EXERCISE PROMPT: Starting at the line that holds "This screenshot has height=657, width=703.", transcribe every line to the end of the data exactly; include no other lines.

(Dataset items)
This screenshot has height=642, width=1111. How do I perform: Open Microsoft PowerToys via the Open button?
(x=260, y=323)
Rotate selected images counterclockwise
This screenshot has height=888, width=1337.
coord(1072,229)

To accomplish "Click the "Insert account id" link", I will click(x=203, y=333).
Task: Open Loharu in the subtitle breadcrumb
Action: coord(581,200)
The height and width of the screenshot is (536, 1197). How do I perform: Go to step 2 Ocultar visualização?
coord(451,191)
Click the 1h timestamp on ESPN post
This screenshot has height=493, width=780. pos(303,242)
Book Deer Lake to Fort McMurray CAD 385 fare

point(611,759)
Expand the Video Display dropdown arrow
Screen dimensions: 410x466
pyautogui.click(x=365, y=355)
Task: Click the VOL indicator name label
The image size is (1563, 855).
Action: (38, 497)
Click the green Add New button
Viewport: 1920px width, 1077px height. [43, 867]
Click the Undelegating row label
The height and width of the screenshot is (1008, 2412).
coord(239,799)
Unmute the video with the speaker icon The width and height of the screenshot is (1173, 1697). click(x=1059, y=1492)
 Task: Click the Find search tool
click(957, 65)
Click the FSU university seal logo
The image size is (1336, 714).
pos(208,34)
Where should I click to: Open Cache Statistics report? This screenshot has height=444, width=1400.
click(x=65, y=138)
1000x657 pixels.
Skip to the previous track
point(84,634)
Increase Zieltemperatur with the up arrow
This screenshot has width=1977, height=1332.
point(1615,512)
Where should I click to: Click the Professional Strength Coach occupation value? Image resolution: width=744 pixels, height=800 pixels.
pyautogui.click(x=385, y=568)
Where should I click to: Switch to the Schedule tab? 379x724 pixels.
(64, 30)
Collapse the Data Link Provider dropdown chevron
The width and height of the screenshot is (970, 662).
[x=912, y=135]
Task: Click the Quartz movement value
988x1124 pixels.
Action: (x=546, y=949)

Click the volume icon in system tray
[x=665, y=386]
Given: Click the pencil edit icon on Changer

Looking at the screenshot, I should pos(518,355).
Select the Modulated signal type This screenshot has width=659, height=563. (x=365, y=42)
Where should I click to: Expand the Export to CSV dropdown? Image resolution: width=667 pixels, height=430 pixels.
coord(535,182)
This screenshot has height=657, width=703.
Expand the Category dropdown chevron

SOLUTION:
This screenshot has height=657, width=703.
Expand the Category dropdown chevron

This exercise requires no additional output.